Copy every line verbatim from the one containing "At what coordinates" through the one containing "click(x=25, y=86)", both included. Omit the pictures.

:: DATASET RECORDS ::

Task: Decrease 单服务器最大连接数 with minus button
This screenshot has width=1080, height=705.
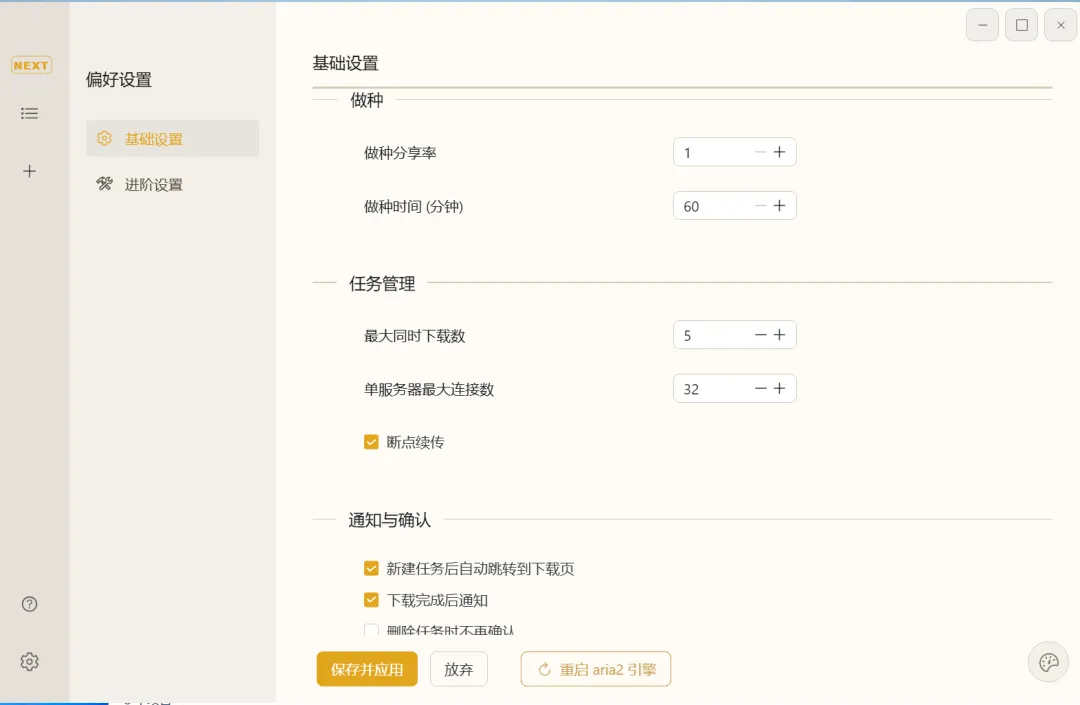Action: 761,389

:::
:: DATASET RECORDS ::

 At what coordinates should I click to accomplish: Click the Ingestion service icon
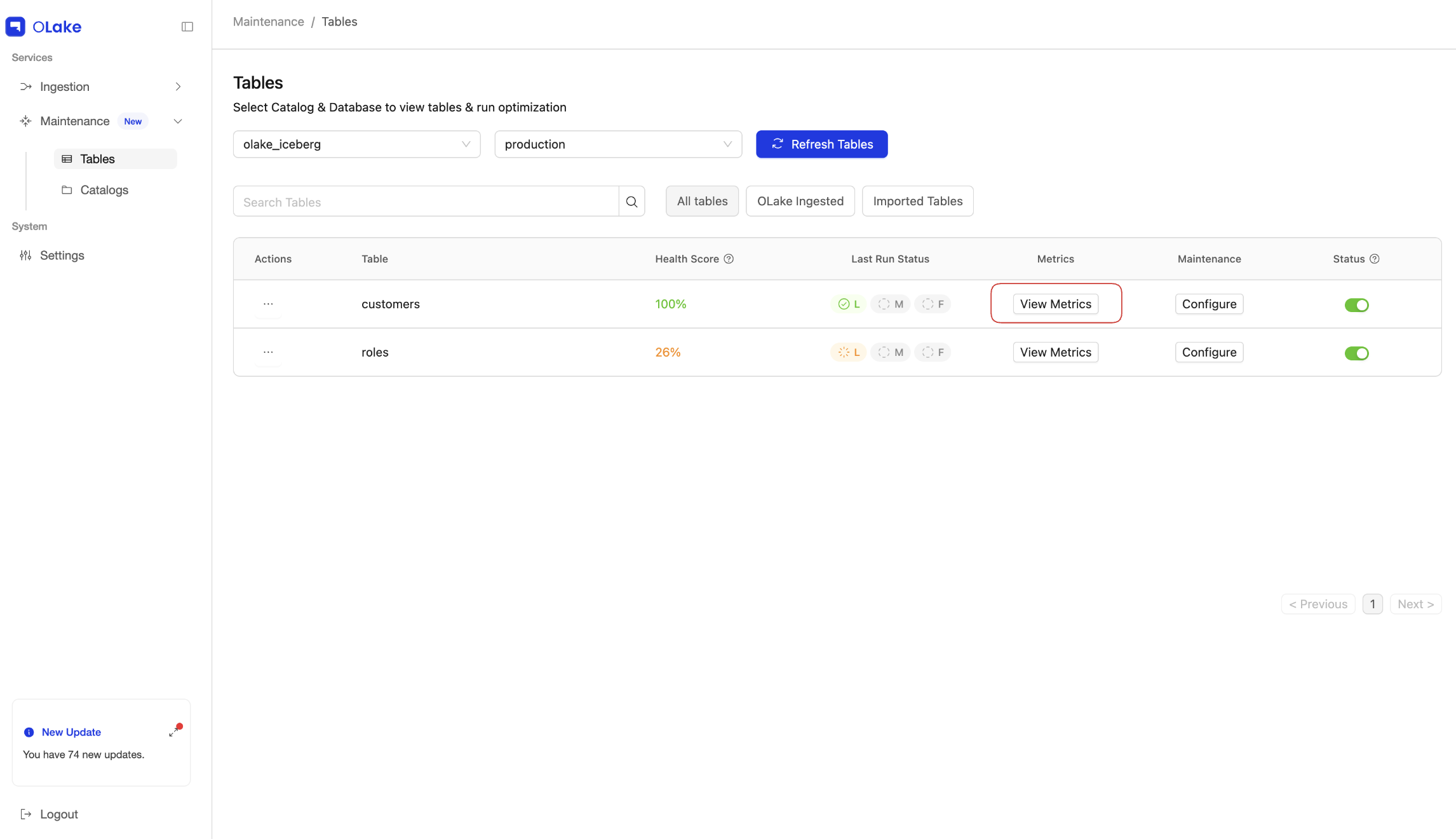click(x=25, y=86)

:::

### REPLY TO THE EXERCISE
 At what coordinates should I click to accomplish: Click the Ingestion service icon
click(x=25, y=86)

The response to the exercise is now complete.